Joseph Foster Barham I (1729–1789) was the English owner of the Mesopotamia plantation in Westmoreland Parish, Jamaica. Originally Joseph Foster, he took Barham as an additional surname (1750) for Henry Barham M.D., son of Henry Barham F.R.S.
He was the son of Colonel John Foster (1681–1731) of Elim, Jamaica and Egham House, Surrey, and his wife Elizabeth Smith. After John Foster died in 1731, Elizabeth took two more husbands, John Ayscough, like Foster a Jamaica plantation owner, and after Ayscough's death around 1735, Dr. Henry Barham. Barham settled in England as stepfather to the Foster family of five sons and two daughters; he died in 1746. The eldest of the Fosters was Thomas who was Member of Parliament for Dorchester. The other sons were: John, William, Samuel, and Joseph. Of the two daughters, Margaret married Colin Campbell, and Sarah married William Mathew Burt.
Joseph Foster was educated at Eton College, and went on a Grand Tour.
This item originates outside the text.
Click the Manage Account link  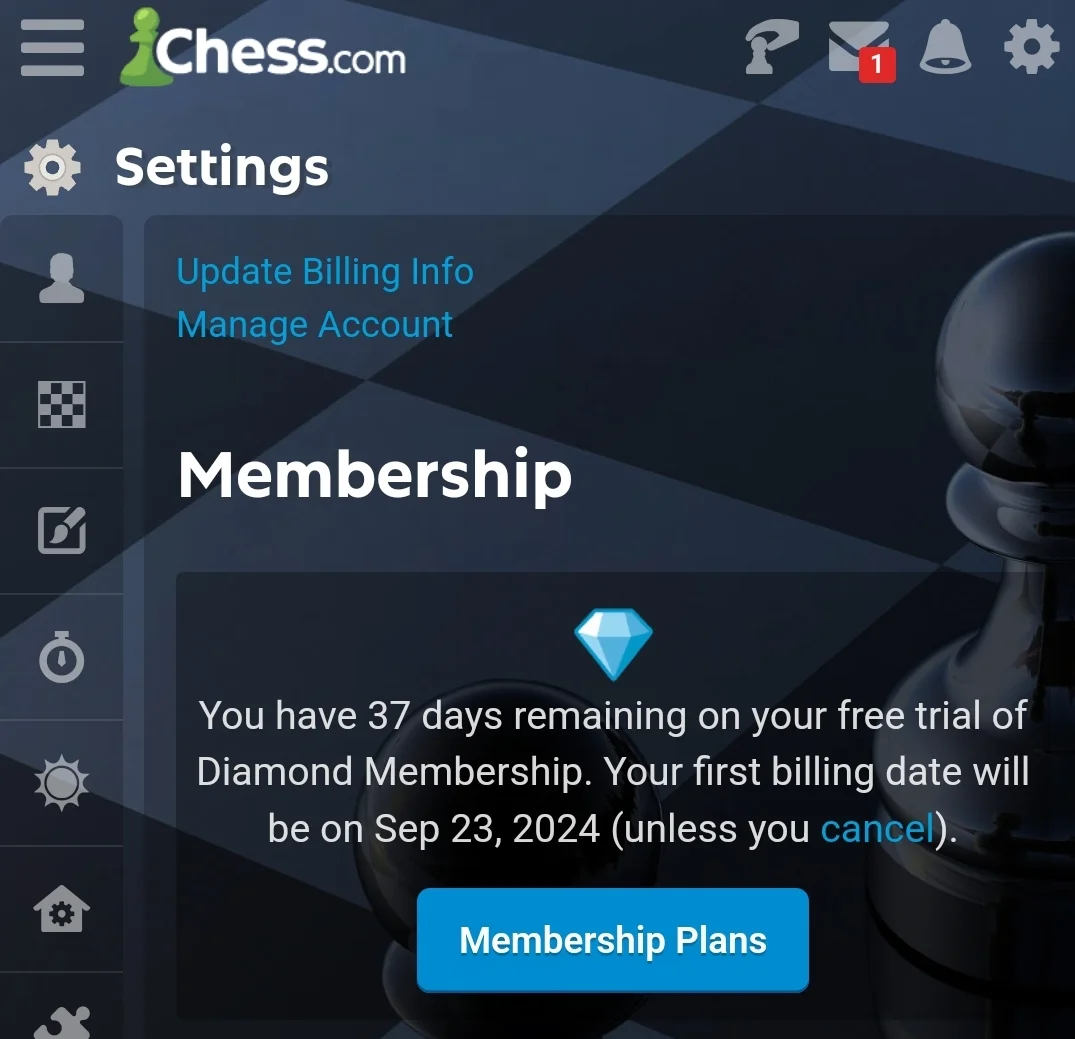point(315,324)
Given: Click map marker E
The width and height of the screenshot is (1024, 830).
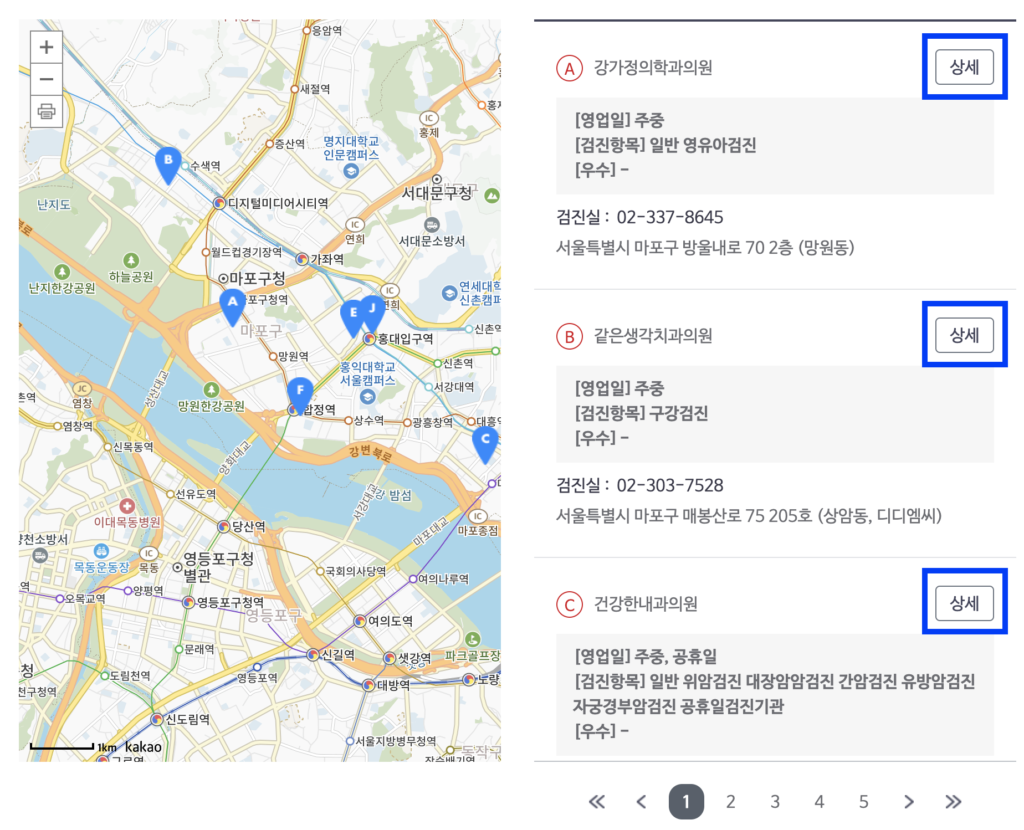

The change of his surname to Foster-Barham was a condition of his stepfather Henry Barham's will. It was carried out by Act of Parliament, around 1749. He visited the Mesopotamia estate in Jamaica, and returned to England in 1751. There his religious views were affected by the preaching of John Cennick. He also met Dorothy Vaughan, and they were married in 1754.
Foster Barham settled in Bedford, and was a Moravian from 1756 (as was his brother William, also living in Bedford). An evangelical Christian, his friends included John Newton from 1773, in his days as a curate at Olney.
After his first wife died, in 1781, Foster Barham moved away from the Moravians. He married again, in a Church of England ceremony in 1785; and moved to his new wife's home, Hardwick Hall in Shropshire.
The Mesopotamia plantation dated from the beginning of the 18th century. It passed by marriage from the Stephenson family to the younger Henry Barham; and then to Foster Barham. Ephraim Stephenson died in 1726; his widow Mary shortly married a Mr. Heith, who soon died, and she married Henry Barham in early 1728. She died in 1735.